Found this place because I have 2 older Gravely 5200 two wheeled tractors, 1 with a bad engine. These were purchased new by my Father and have been used quite a bit.

I'm not talented enough to attempt a rebuild on the K181T engine and not any small engine mechanics affordable in my area.

Does anyone know if there is a drop in replacement engine that will fit with little or no modifications.

Tractor is mainly used to maintain trails on hunting property and some brush clearing. Not used everyweek

Any input would be greatly appreciated

Jim


----------



## js5020 (Feb 10, 2005)

Welcome to the forum!
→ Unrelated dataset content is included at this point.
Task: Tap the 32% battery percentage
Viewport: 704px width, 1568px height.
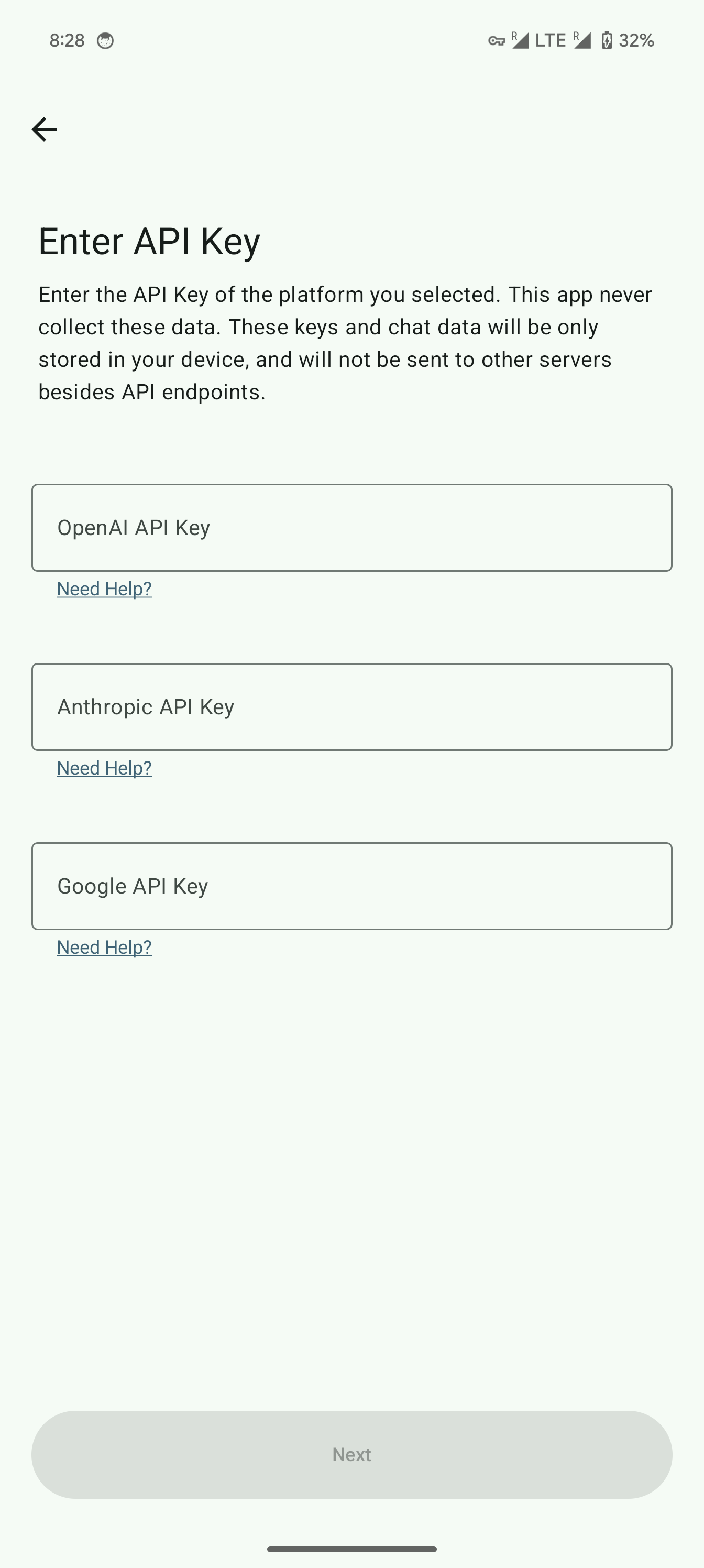Action: pos(636,41)
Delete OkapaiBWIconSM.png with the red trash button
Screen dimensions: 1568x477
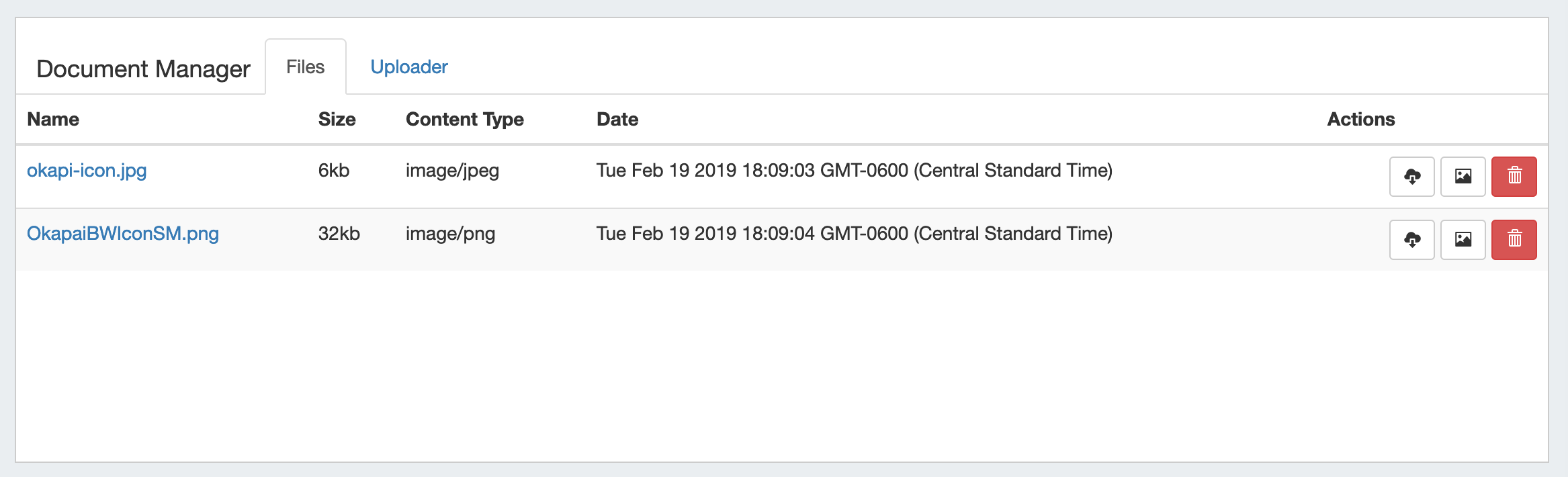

Yes there are "kits" out there, but it's not a cheap deal for any of em. Many are using the Honda "clones" and everyone seems to be happy with them, but once you buy the engine, new gear for the crankshaft, and adapter your looking at 650+ and there is some "tinkering" with linkages, exhausts, rear hitch, etc. SEW has kits on ebay but they are 850+ but said to be bolt on. Of course with these kits one has new everything as far as the engine and its accessories.

Bruce G has a thread here,,, http://www.tractorforum.com/f286/repower-5665-gravely-2-wheel-tractor-15972/


----------



## myflatline (Mar 8, 2011)

Thanks for the info, Great read from Bruce


----------